▸ **PROBLEM DETAILS**
Transcribe word for word the lines below from the line with "Expand the system" through the line with "Task: Click the Bill Clinton: 26 flights line", ends included.

▸ **MATERIAL SUPPLIED**
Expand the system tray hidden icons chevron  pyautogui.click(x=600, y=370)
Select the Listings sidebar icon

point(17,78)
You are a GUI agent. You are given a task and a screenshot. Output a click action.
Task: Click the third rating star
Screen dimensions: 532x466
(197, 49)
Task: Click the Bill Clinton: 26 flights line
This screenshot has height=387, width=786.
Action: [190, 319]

==

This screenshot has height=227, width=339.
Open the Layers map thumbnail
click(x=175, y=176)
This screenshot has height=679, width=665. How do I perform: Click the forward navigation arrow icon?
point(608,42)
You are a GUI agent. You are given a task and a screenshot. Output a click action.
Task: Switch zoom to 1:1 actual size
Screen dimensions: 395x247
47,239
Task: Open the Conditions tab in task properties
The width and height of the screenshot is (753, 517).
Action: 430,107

...

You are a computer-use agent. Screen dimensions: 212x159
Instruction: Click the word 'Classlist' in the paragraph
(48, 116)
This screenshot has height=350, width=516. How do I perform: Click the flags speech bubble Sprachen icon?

▸ **RESPONSE BOX**
Expand the system tray hidden icons chevron  pyautogui.click(x=600, y=370)
Select the Listings sidebar icon

point(17,78)
You are a GUI agent. You are given a task and a screenshot. Output a click action.
Task: Click the third rating star
Screen dimensions: 532x466
(197, 49)
Task: Click the Bill Clinton: 26 flights line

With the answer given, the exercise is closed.